A nearly dead breed of predominately American cars that have the primary focus of being relatively inexpensive considering their high performance. This is achieved by ignoring most comfort oriented features seen in similarly priced cars.
They were most popular in their golden age - the 50s through the early 70s - up until the energy crisis. During that time, advances in suspension, brakes, tires, and frame consistency/rigidity had not yet been made, making the cars notorious for their rough ride, poor handling, and ineffective brakes which were made more dangerous by their high acceleration and top speed. For this reason, muscle cars have the stereotype of only being effective at straight line performance, but the few remaining muscle cars have proven otherwise.

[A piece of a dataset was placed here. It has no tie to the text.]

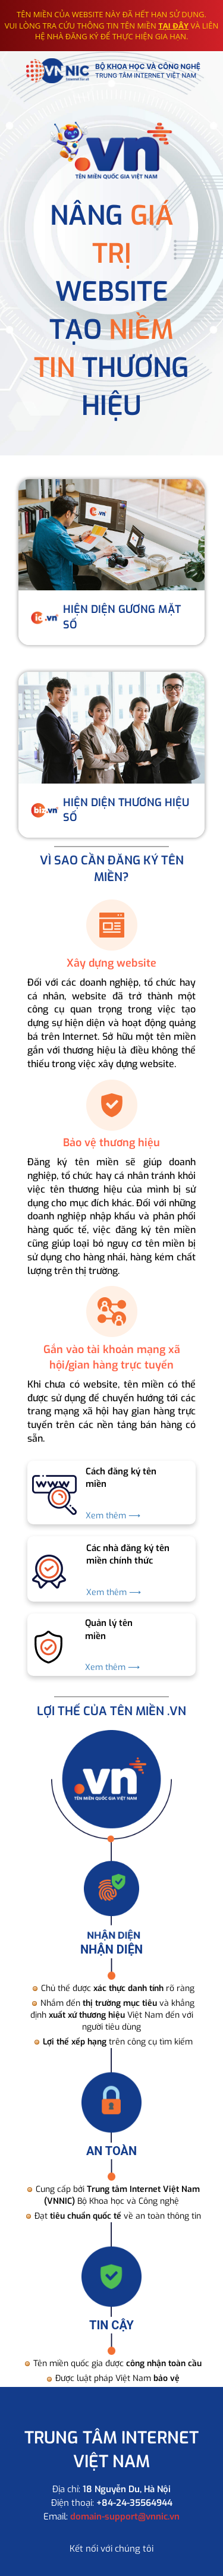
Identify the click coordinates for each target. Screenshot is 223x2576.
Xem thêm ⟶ (113, 1515)
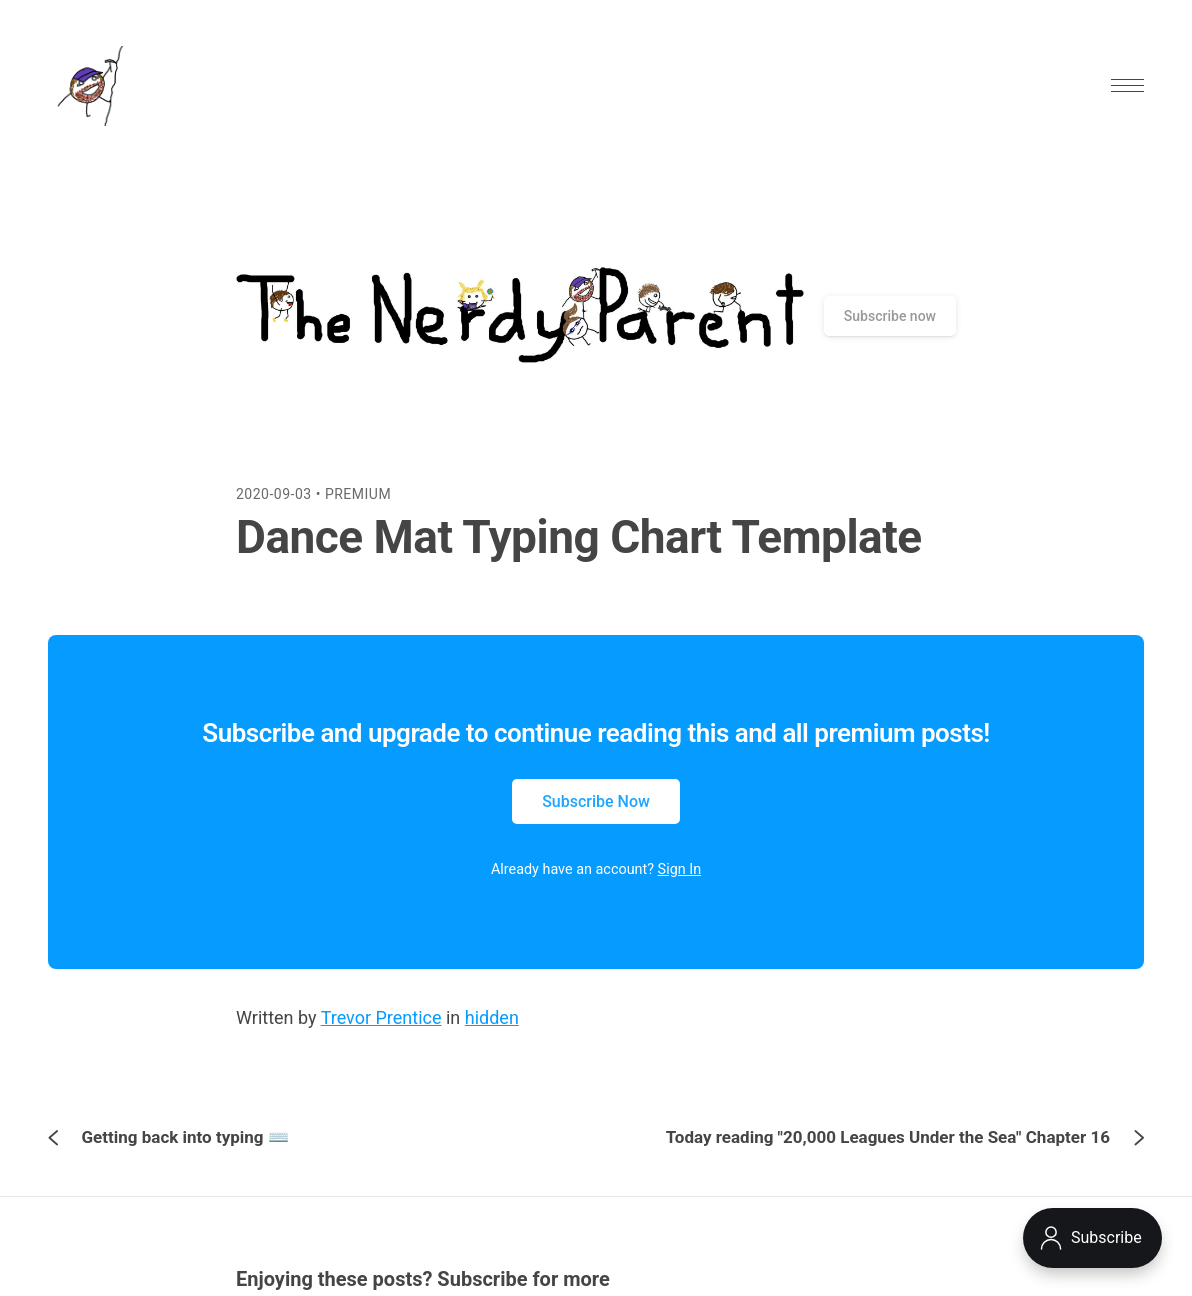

The boom of the 90s saw a bit of resurgence with American muscle cars and even some foreign competitors, but their impracticality has kept them from being at the forefront of the public eye's desire or automakers' concerns.
The 1968 GTX Roadrunner with a 426 cubic inch engine had 425hp and 490lb-ft, was capable of a quarter mile in 13.4 seconds - a feat rarely obtained by today's cars. It had upgraded handling and other essentials, but had a spartan interior, even lacking carpets.
The 2002 Camaro SS had handling that rivaled and acceleration that beat nearly every car costing under $60,000. It even got 28mpg on the highway thanks to its high torque and six speed transmission. But it was 2-doors only, had mediocre leg room in both front and back, and sub par creature comforts considering that it cost over $30,000.
Modern day examples of foreign attempts at the single-minded goal of a car with high performance above all else (muscle cars) are include the: Subaru WRX STi, Mitsubishi Lancer Evolution, Nissan 350z, Honda S2000, and Toyota Supra.